What the exercise asks: From the top of the entries, reproduce each line exactly, stopping after the line that contains "Image resolution: width=942". Omit pictures.

Saved entries
::::::::::

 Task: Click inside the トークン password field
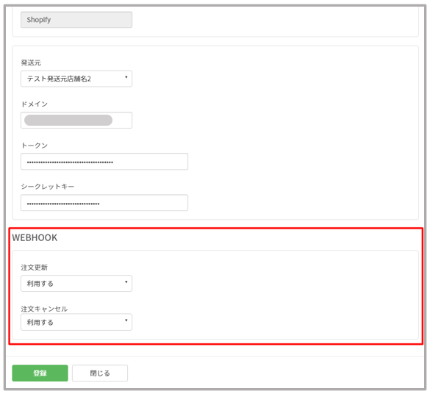pyautogui.click(x=104, y=162)
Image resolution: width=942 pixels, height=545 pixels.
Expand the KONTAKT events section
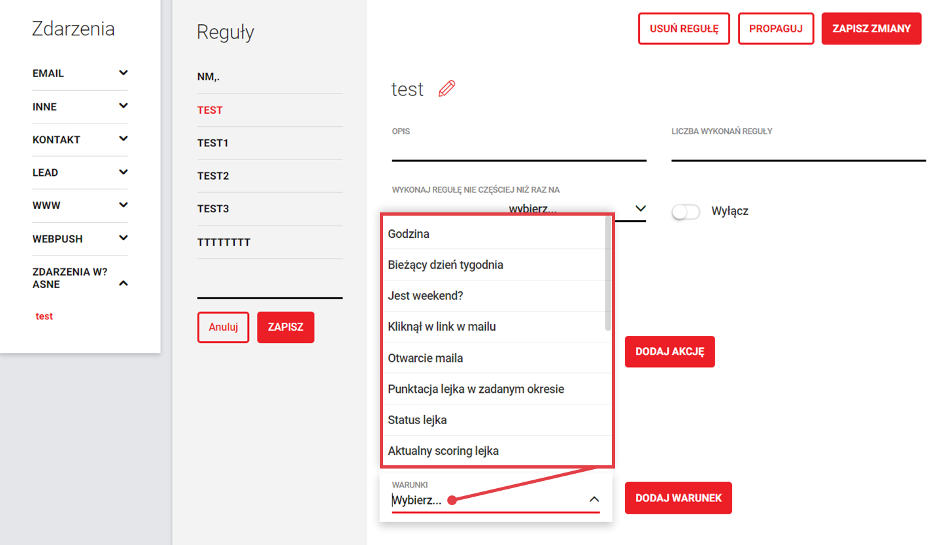[x=124, y=139]
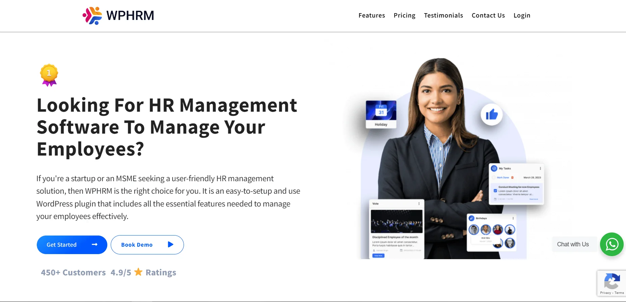Viewport: 626px width, 302px height.
Task: Tick the Mark Done checkbox
Action: (494, 177)
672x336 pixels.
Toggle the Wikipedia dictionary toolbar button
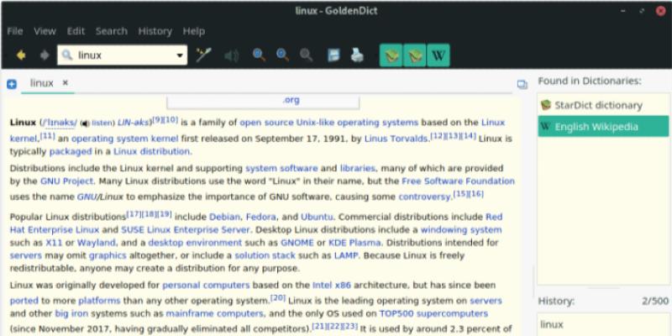point(438,56)
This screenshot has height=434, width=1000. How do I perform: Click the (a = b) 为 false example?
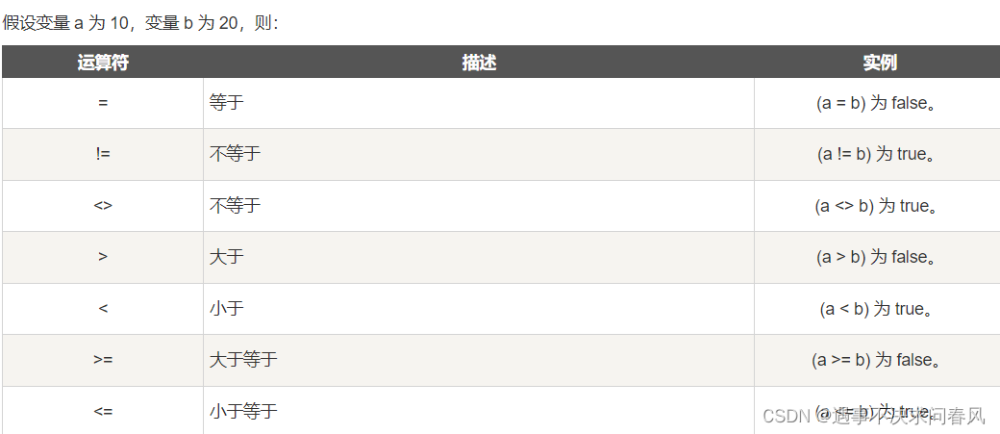877,103
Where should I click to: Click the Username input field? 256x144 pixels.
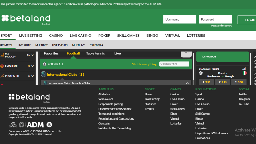179,20
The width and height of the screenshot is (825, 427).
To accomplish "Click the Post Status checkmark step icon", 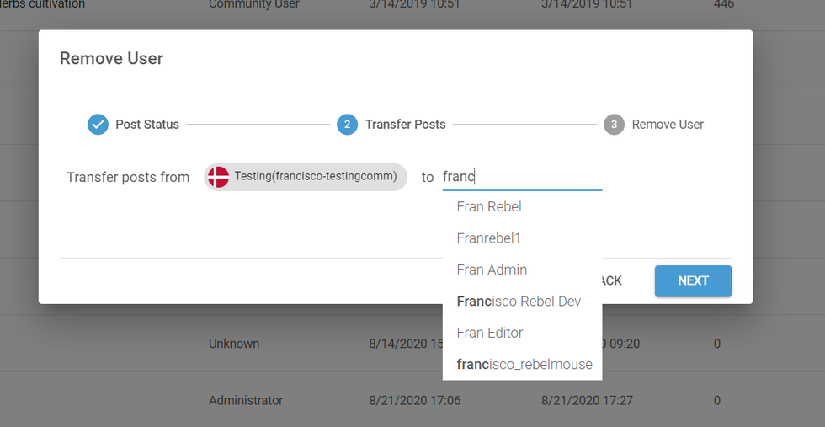I will [x=98, y=125].
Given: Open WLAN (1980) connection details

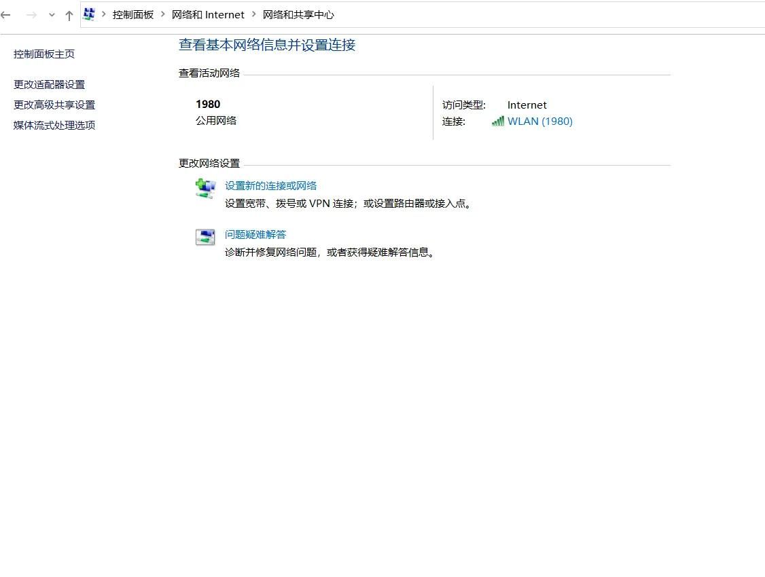Looking at the screenshot, I should 539,121.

::::::::::

Exercise answer:
 Task: Click inside the トークン password field
pyautogui.click(x=104, y=162)
Image resolution: width=942 pixels, height=545 pixels.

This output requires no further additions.